Green on green on green
The light befalls me clean,
Beneath the birds.
And how I can capture
This mute green rapture
In blinded words? (7viii21)
Post-Performative Post-Scriptum
This poem is an attempt to describe the impossibility of describing the green light I saw falling through the leaf-layers of a chestnut-tree a few days ago. I wanted a title that compressed the most important images in the poem — trees and greenness — and I remembered a clever portmanteau I’d seen in a Spanish translation of Lord of the Rings. In the translation, the Ent Treebeard, a walking-and-talking tree, was called Barbol, which is a blend of the Spanish words barba, “beard”, and arbol, “tree”. I’ve tried to blend Spanish verde, “green”, and arbol.

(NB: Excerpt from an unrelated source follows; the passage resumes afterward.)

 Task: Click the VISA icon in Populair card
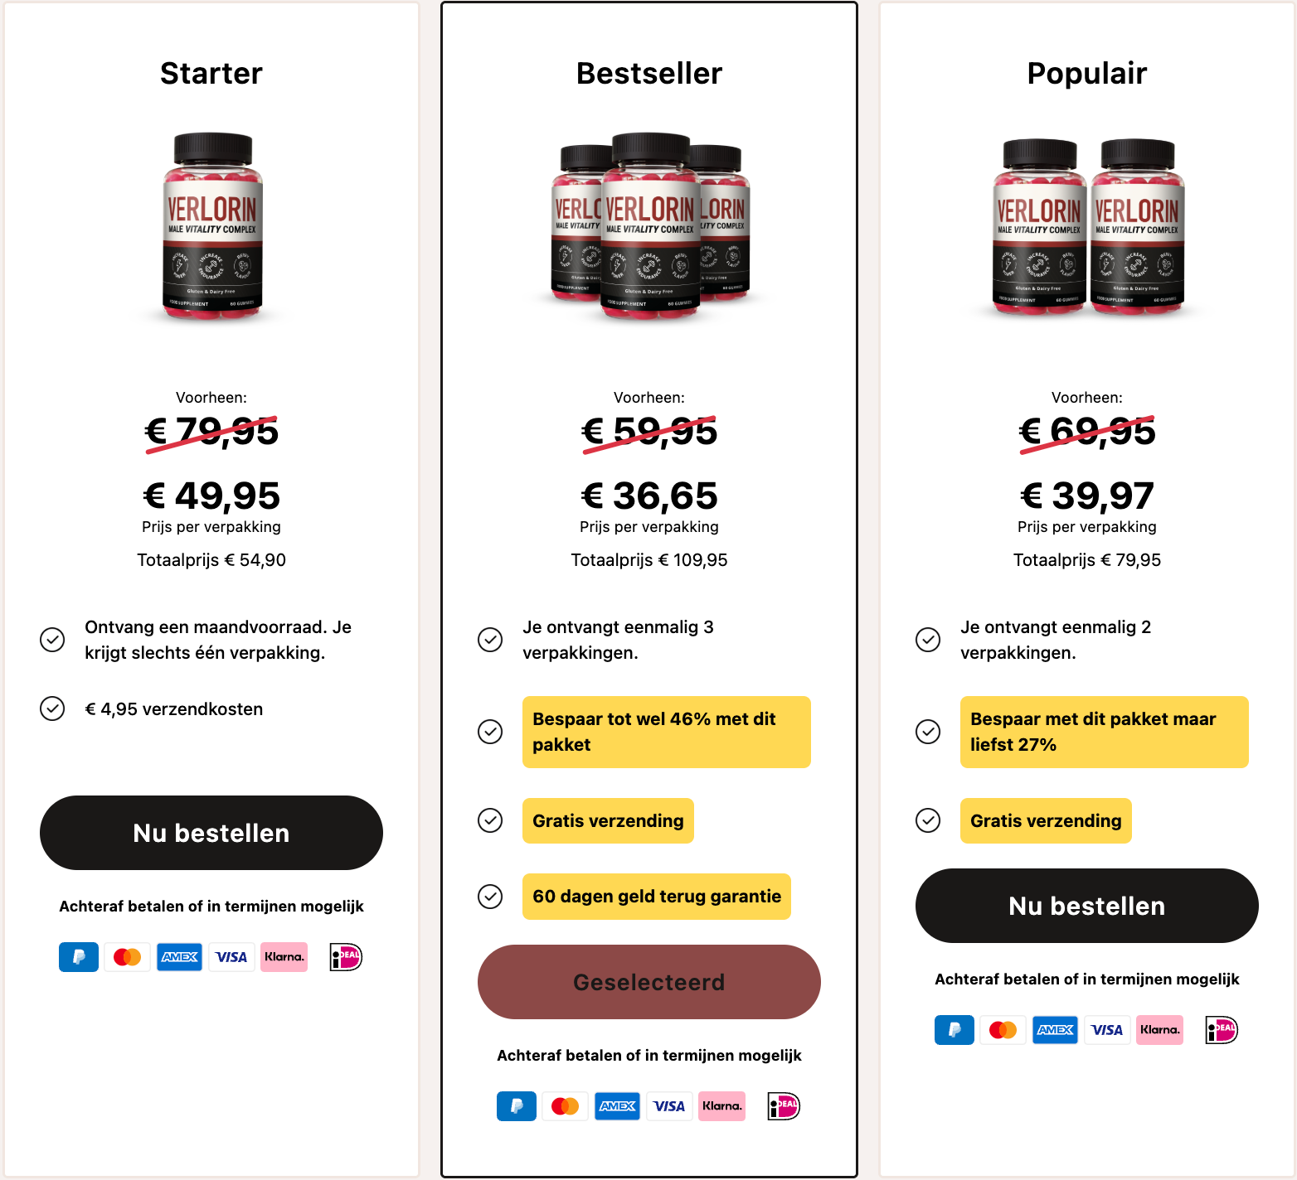point(1107,1030)
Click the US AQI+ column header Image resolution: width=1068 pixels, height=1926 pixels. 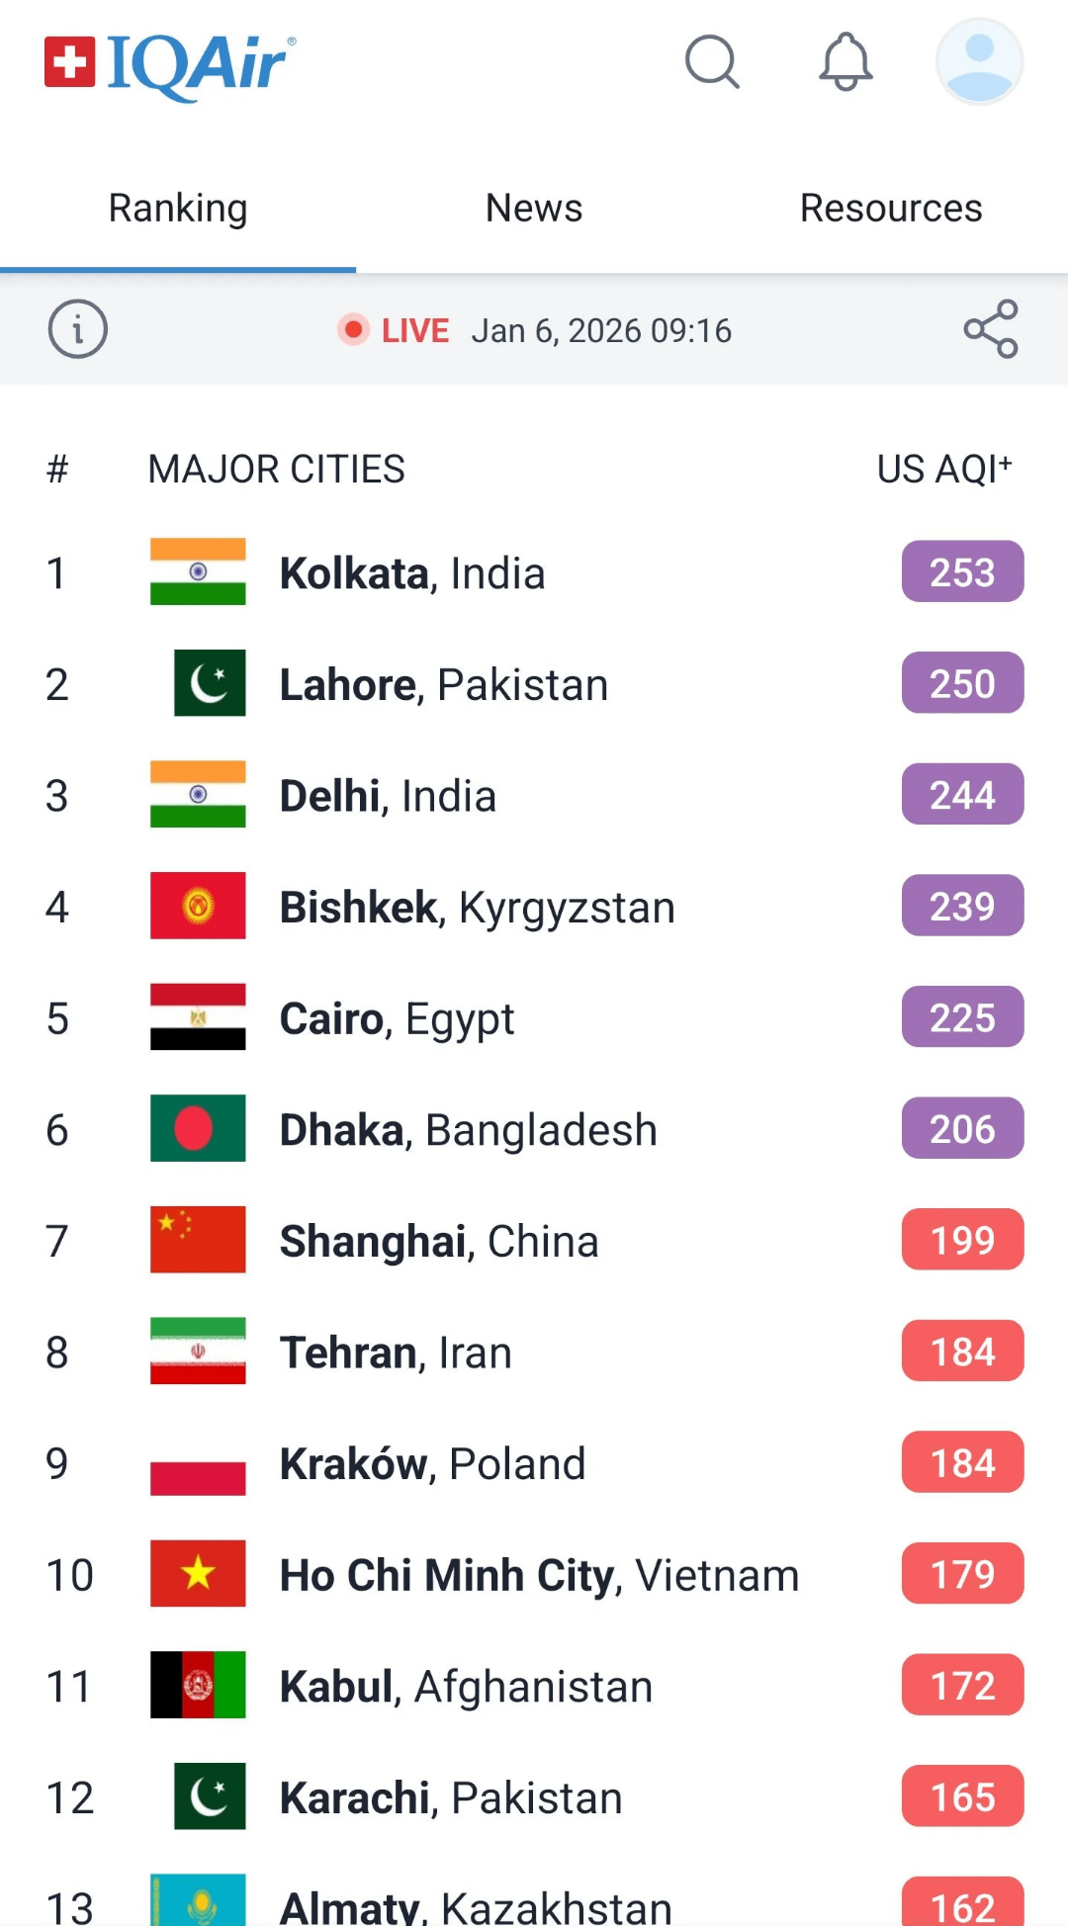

The resulting portmanteau contained more than I planned: it’s also got ver, Spanish for “to see”, and vēr, Latin for “spring, youth”. And it’s almost “verbal”, but with the “a” replaced by an “o”, representing the sun and its indescribable light. And come to think of it, there’s an important chestnut-tree in Lord of the Rings:
A little way beyond the battle-field they made their camp under a spreading tree: it looked like a chestnut, and yet it still bore many broad brown leaves of a former year, like dry hands with long splayed fingers; they rattled mournfully in the night-breeze. — The Two Towers, ch. 11
That’s when Aragorn, Legolas and Gimli are camping on the edge of Fangorn, the ancient forest where Treebeard dwells. The broadness of chestnut-leaves is why the light that falls through them is greened and cleaned in a special way.